生长休止特异转录子5（growth-arrest-specific transcript 5，GAS5）是我们前期研究发现与胰岛β细胞功能关系密切的lncRNA：T2DM模型db/db小鼠胰岛中lncRNA GAS5表达显著性下降；lncRNA GAS5低表达导致胰岛β细胞转录抑制因子Insm1显著上调、胰岛素分泌量减少、细胞周期阻滞于G1期。研究显示，lnsm1与胰岛素基因转录和细胞周期相关。我们提出假说：lncRNA GAS5可能通过调控Insm1表达影响胰岛β细胞功能。研究拟评估lncRNA GAS5与胰岛β细胞数量、细胞周期、胰岛素合成及分泌之间的关系；应用过表达和基因沉默技术，探讨lncRNA GAS5调控胰岛β细胞功能的生物学作用；以Insm1为线索，论证lncRNA GAS5调控胰岛β细胞功能的分子机制。预期研究结果将为阐明糖尿病发病机制提供新视角，为糖尿病防治提供新靶点。

lncRNA GAS5 was found to be closely associated with pancreatic islet β cells function.

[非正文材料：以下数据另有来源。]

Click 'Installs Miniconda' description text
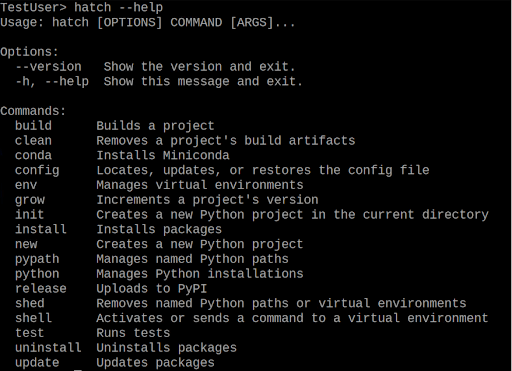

Our previous studies revealed that lncRNA GAS5 expression decreased significantly in islets of T2DM animal model (db/db) mice; Low expression of lncRNA GAS5 resulted in a significant up-regulation of transcriptional inhibitory factor Insm1, decreased insulin secretion, and cell cycle arrest in G1 phase. Studies have shown that lnsm1 is associated with insulin gene transcription and cell cycle function. We hypothesized that lncRNA GAS5 may affect islet β cell function by regulating Insm1 expression. Based on our data, we will investigate the relationship between the expression of lncRNA GAS5 and the number of pancreatic β cells, cell cycle, insulin synthesis and secretion; Adopting overexpression and knock down strategies in vitro and in vivo, we intend to explicit the effect of lncRNA GAS5 on regulation of islet β cell function; Insm1 was regarded as a key clue, rescue experiments would be implemented to demonstrate the molecular mechanisms of lncRNA GAS5 in regulation of pancreatic β cell function. It is expected that the findings will help to understand the role of lncRNA in islet function failure from a novel perspective, and it may provide new intervention targets for the prevention and treatment of diabetes.